Presently the inject-smart code assumes support injecting all
smart-errors namely media-temperature, controller-temperature,
spares-remaining, fatal-health and unsafe-shutdown. This assumption
may break in case of other non-Intel NVDIMM types namely PAPR NVDIMMs
which presently only have support for injecting unsafe-shutdown and
fatal health events.

Trying to inject-smart errors on PAPR NVDIMMs causes problems as
smart_inject() prematurely exits when trying to inject
media-temperature smart-error errors out.

To fix this issue the patch proposes extending the definition of
dimm_op 'smart_inject_supported' to return bitmap of flags indicating
the type of smart-error injections supported by an NVDIMM. These types
are indicated by the newly introduced defines ND_SMART_INJECT_* . A
dimm-ops provide can return an bitmap composed of these flags back
from its implementation of 'smart_inject_supported' to indicate to
dimm_inject_smart() which type of smart-error injection it
supports. In case of an error the dimm-op is still expected to return
a negative error code back to the caller.

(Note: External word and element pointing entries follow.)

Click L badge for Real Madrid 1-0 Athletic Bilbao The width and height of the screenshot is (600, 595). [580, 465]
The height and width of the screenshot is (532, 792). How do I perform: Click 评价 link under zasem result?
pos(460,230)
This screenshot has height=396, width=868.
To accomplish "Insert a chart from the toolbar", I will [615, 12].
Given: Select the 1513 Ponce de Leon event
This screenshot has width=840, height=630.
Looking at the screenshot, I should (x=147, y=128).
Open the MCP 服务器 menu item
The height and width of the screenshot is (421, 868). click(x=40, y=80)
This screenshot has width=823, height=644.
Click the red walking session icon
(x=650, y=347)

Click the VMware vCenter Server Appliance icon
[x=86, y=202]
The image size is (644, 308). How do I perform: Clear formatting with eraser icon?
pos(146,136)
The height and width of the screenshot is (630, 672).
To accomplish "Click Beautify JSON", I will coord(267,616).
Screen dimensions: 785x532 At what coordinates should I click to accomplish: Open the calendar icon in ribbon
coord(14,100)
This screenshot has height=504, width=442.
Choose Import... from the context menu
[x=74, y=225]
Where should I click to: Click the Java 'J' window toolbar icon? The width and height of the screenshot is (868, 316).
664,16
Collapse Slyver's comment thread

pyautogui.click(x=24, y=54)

The patch updates intel_dimm_smart_inject_supported() to return a
bitmap composed of all ND_SMART_INJECT_* flags to indicate support for
all smart-error types.

Finally the patch also updates smart_inject() to test for specific
ND_START_INJECT_* flags before sending a smart-inject command via
dimm-provider.

Signed-off-by: Vaibhav Jain <vaibhav@linux.ibm.com>
---
 ndctl/inject-smart.c | 33 ++++++++++++++++++++++++++-------
 ndctl/lib/intel.c    |  7 ++++++-
 ndctl/libndctl.h     |  8 ++++++++
 3 files changed, 40 insertions(+), 8 deletions(-)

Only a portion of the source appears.